● What to work on:
The lines to repeat run from the one containing "Task: Click the 显示设置 button" through the last line of the records below; repeat them exactly and give nothing more.
──────────
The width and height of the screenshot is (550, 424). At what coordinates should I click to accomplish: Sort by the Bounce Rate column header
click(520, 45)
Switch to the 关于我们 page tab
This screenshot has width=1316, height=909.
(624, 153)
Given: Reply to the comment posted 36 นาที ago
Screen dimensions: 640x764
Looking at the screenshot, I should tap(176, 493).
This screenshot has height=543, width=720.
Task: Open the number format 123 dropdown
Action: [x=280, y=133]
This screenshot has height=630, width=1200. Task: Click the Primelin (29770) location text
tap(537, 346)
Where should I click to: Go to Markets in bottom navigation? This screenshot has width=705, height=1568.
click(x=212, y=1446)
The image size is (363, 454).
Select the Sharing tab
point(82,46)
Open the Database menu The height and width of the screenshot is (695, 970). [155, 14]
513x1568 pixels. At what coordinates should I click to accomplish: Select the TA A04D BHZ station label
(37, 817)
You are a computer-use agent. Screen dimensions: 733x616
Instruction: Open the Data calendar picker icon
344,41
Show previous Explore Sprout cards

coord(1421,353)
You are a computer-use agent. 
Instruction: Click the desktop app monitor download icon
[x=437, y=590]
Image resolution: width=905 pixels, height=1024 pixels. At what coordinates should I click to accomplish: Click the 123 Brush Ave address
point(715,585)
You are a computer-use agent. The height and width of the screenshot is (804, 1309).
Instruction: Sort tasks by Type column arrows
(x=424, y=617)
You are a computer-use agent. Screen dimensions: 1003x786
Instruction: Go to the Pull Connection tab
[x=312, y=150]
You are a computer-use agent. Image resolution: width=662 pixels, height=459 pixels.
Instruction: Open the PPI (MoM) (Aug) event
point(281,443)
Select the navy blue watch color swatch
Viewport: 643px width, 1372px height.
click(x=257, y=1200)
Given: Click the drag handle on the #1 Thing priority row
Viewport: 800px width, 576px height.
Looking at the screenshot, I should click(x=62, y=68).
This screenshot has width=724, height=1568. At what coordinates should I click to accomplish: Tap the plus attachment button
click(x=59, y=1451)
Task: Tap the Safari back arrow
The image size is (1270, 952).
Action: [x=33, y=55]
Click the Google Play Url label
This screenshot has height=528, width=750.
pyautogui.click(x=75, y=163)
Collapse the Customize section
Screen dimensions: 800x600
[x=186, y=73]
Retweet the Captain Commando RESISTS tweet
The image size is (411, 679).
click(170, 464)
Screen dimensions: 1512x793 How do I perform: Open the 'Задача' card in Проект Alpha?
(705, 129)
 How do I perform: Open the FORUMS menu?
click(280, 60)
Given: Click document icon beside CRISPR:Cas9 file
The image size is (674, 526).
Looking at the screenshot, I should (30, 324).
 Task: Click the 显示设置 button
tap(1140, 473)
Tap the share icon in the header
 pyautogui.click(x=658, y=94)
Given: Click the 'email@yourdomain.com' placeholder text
──────────
● Exercise solution:
 Task: Click the 显示设置 button
tap(1140, 473)
Tap the share icon in the header
 pyautogui.click(x=658, y=94)
Given: Click the 'email@yourdomain.com' placeholder text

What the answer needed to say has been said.